With a plethora of cat fish habitat state-wide, Michigan is becoming a hotspot for this barbell-faced fish. The Great Lakes State might not be the first place that comes to mind when you think catfish, but there is plenty of opportunity for this bottom-dwelling monster here. In fact – 10 different catfish species call Michigan home – from bullheads to flatheads and even elusive madtoms, its all right here!
If you find yourself in north country with a bucket full of catfish bait, take the guesswork out of where to catch cats with this comprehensive list of the best places to catfish in Michigan.
1. Grand River
When the words fishing and Michigan are uttered, chances are the Grand River comes to mind.

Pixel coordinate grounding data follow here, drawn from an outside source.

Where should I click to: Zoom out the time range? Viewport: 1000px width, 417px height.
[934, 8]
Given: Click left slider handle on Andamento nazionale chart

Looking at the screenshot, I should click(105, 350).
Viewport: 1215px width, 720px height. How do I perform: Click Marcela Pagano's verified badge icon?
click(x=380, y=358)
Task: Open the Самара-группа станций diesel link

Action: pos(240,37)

At 252 miles long and 15 feet deep in some places, it boasts flathead and channel catfish throughout its watershed. From Grandville to Grand Rapids, the fishing holes are abundant, and the catfish bulky. So heavy that a 20-pound flathead has become a somewhat common occurrence in this waterway.
2. Lake Michigan
This is the spot for real lunkers. You know, gigantic catfish that seem like a legend. With a giant flathead being pulled out of Lake Michigan, shattering the state record. It weighed a whopping 54 pounds, so just remember to bring out the heavy gear for this location. But this wasn’t the only occurrence, with a 40-pound channel catfish pulled from this lake.
So while most anglers are caught up with trout, salmon, and walleye fishing, you have a literal freshwater sea at your disposal. This begs the question, does that mean the catfish are a kind of freshwater whale?

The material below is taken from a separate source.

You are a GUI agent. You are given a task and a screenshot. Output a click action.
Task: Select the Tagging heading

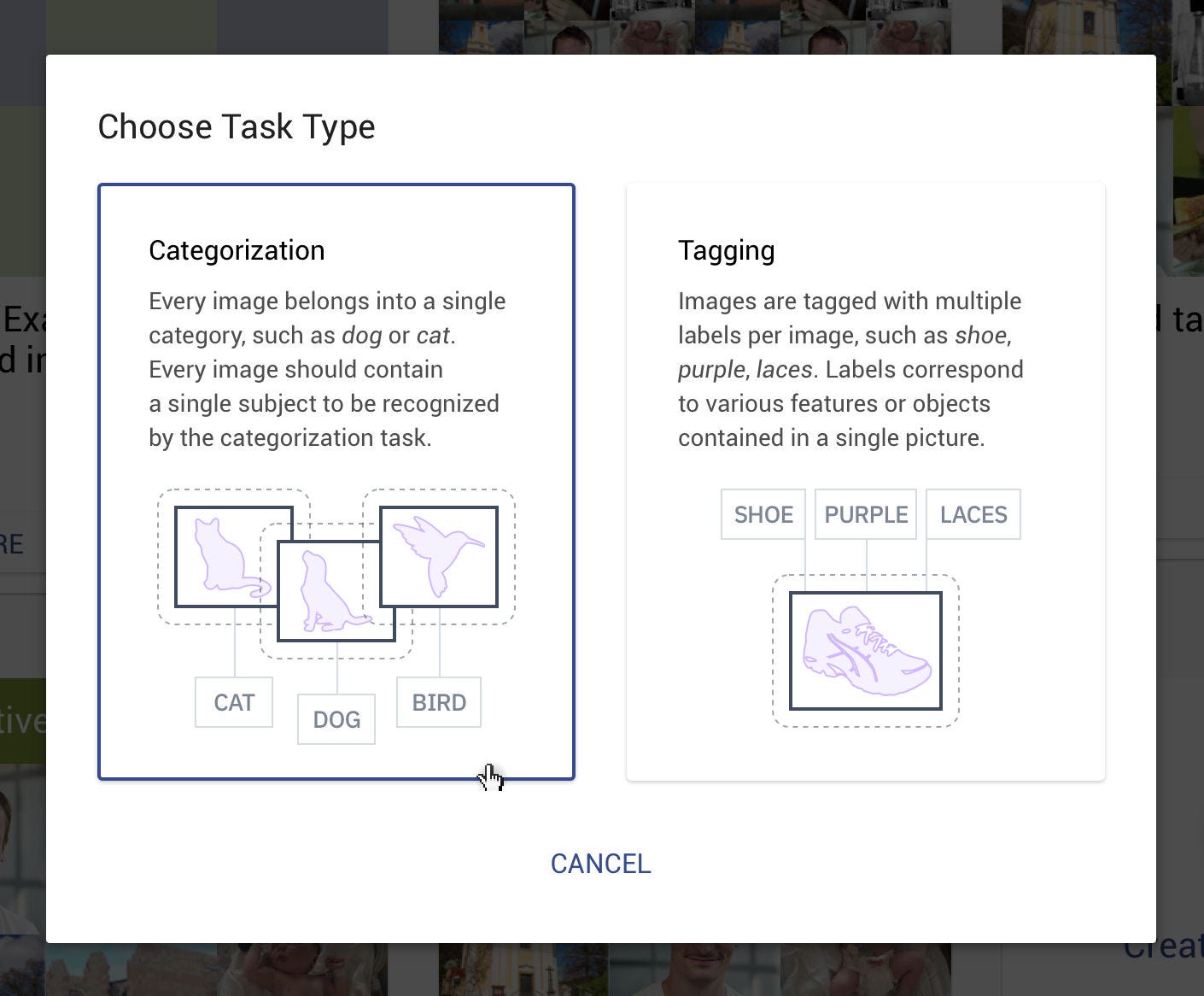pyautogui.click(x=727, y=250)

3. Lichfield Catfish Acres
This is your best bet for blue catfish in Michigan. Litchfield Catfish Acres is an artificial, man-made pond connected to the St. Joseph River. The pond is stocked, and you have to pay to get in, but the catfish are basically a guarantee after that.
Have little ones? Consider introducing them to catfishing here. Just be careful; someone pulled an 80-pounder from these murky depths.
4. Lake Superior
Yup, the other side of the peninsulas has catfish, too. You’ll mostly find channel catfish in Lake Superior, but they’re big and not that hard to catch. Here’s a tip: stick to the lower peninsula’s riffles, rivers, and streams; it’ll only be a matter of time before you’re hooked. Old ‘Gitcha Goomi is a darn big lake, so you’ll be able to find a private spot with little difficulty. Just you and your line and all the tranquillity in the world.
5. Lake St. Clair
Sometimes fishing spots appear that seem nothing more than folklore. This is the reputation of Lake St. Clair and its catfish population.

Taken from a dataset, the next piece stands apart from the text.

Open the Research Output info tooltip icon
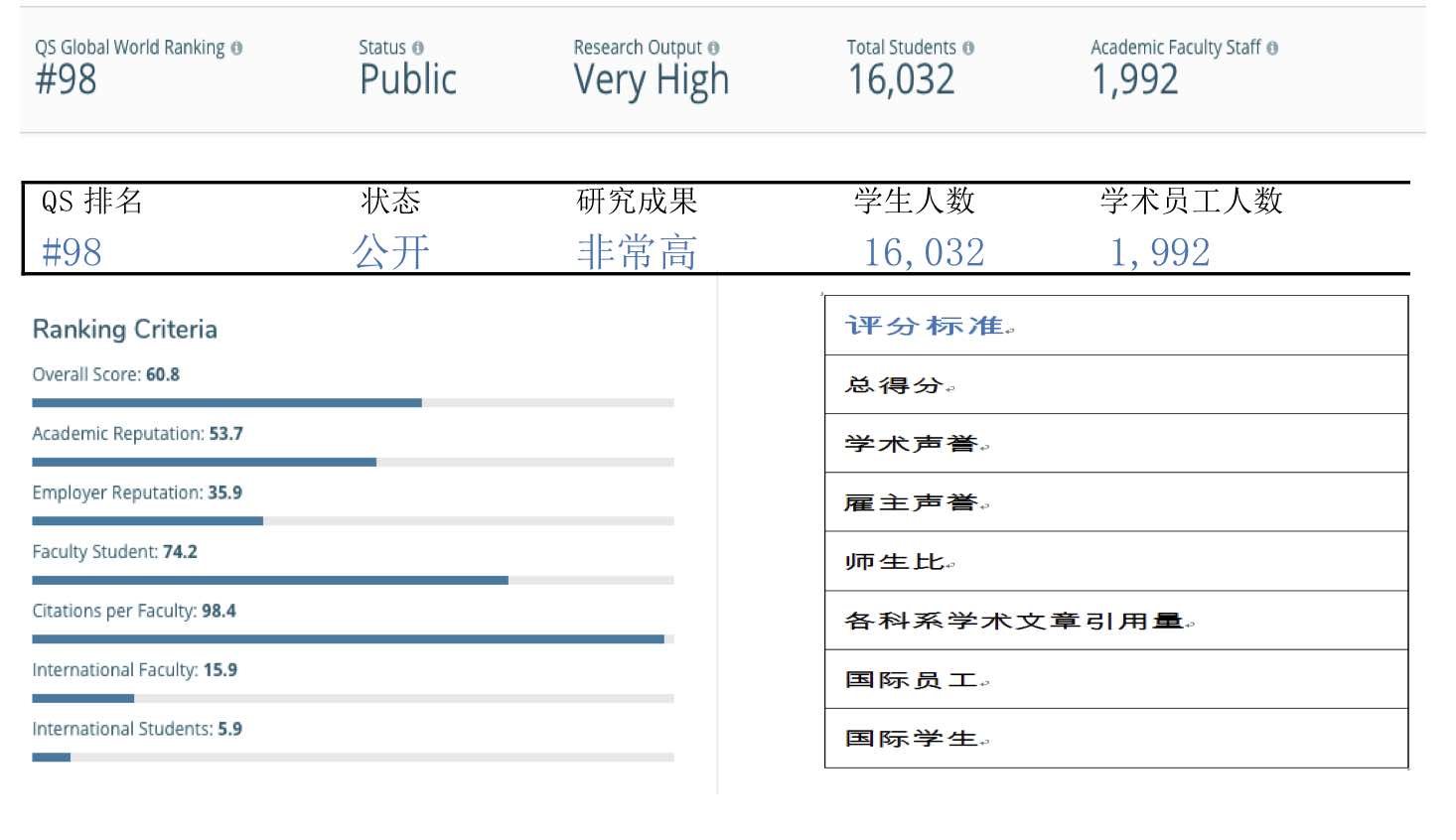This screenshot has width=1456, height=840. tap(713, 48)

Thus, information may be scarce, but anglers swear by the fabled cats here. Yet, flatheads populate the lake, and although it can be a tricky bite, wrestling one out of Lake St. Clair is an award in itself. Moderate numbers, like consistent 14-pounders or cats 36 inches long, are thrown around. You could say Lake St. Clair is a must-try destination out of curiosity.
6. Lake Charlevoix
Lake Charlevoix is a popular vacationing spot, teeming with campgrounds and parks, but it also teases channel catfish galore. Don’t have gear? No Worries! This lake comes well-equipped with businesses offering charter services or boat rentals. And the locals are more than happy to point you toward the nearest catfish hole. Charlevoix is also an excellent spot for brown trout and sunfish. You’ll want to bring various types of gear to cover all your bases on this massive waterway.
7. Hamlin Lake
With almost 5,000 acres and stunning scenery, Hamlin Lake makes for an epic channel catfish fishery. But catfishing doesn’t stop there, with yellow, brown, and black bullheads found in abundance. Hamlin has also been in the news for its catfish when a local lady reeled in a channel cat just under 41 pounds.
8. St Joseph River
Lloyd Tanner, of Hobart, caught the 53.35-pound flathead catfish in the St. Joseph River in June 2022, according to a Michigan Department of Natural Resources. There are public waters all along the ‘St. Joe’ where anglers can fish cats from the shore. Some great local spots include Pinhook Park, Leeper Park and along the Mishawaka Riverwalk. There are four dams on the St. Joseph, each with fish ladders to allow the anadromous fish to travel on upstream -located at Buchanan, Niles, South Bend and Mishawaka dams. Focus in and around the ladders for catfish.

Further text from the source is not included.